Muslims and Liberals

Myriad East-West interactions renewing religious and secular values

The price tag of alliance with the US

Dawn – Editorial
August 26, 2005

IN HIS Independence Day message President Pervez Musharraf reiterated his vow to defeat terrorists and extremists. He took that vow after the United States began its war against “Islamic terrorism.” On July 18 Benazir Bhutto accused him again of not “doing enough to combat terrorism.” The message: She can do the job better.

Never in Pakistan’s history has its military and political leadership competed so openly for an American mandate to rule Pakistan. Never has Pakistan identified so completely with an American agenda that rejects Pakistan’s key values and threatens to undermine its integrity.

Today’s Pakistani campaign to combat Muslim terrorism reminds me of the days Muslim youth fought Soviet occupation troops in Afghanistan and Indian forces in Indian-held Kashmir. We called them mujahideen and bowed our heads when we ran into them or heard of their martyrdom.

A peace process is underway in Kashmir, and one hopes the Kashmiris’ nightmare will someday be over. Many Afghans think they can’t do much about their president’s American tutelage or about the American troops and bases on their soil. But there are youth in Kashmir and Afghanistan who believe they should keep the pressure on the occupation forces, and many Pakistanis support them.

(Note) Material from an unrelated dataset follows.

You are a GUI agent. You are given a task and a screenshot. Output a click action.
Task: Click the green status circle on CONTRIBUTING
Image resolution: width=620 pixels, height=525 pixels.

Americans call them terrorists, as they do in case of Muslim freedom fighters everywhere else. The delegitimization of Muslim struggle for rights and freedom is an interesting development, which was spotlighted by an American bureaucrat.

John R. Bolton, then US deputy secretary of state (now UN ambassador), was briefing journalists and went at a tangent about Iran’s complicity with the Lebanon’s “Hezbollah terrorists.” I mentioned that Hezbollah had expelled Israeli troops from southern Lebanon in the manner “Minutemen” guerrillas chased British colonial troops in Massachusetts.

“How would you define terrorism?” I asked. The neoconservative’s eyes blazed as he looked at me. “I know a terrorist,” he growled, “when I see one.”

America doesn’t bother to define terrorists. It decides who’s one and just goes after him. Arabs resisting Israeli occupation of their lands have long been called terrorists by Americans. A more discriminating attitude prevailed awhile towards people fighting occupation forces in other parts of the world. In the 1980s, at the Washington Times news desk, I would be editing a dispatch from Peshawar about “mujahideen” shooting stinger missiles at Soviet troops. Later that evening I would receive another story from Jerusalem about Palestinian “terrorists” attacking Israeli troops. We called Kashmiri, Sikh, Tamil, Kurdish and East Timorese guerrillas “rebels,” “insurgents,” “militants,” or “fighters,” but not “terrorists.” The US government hadn’t taken positions on many of those insurgencies, and we believed journalistic ethics didn’t permit making value judgments on their struggles (except in the Palestinian case).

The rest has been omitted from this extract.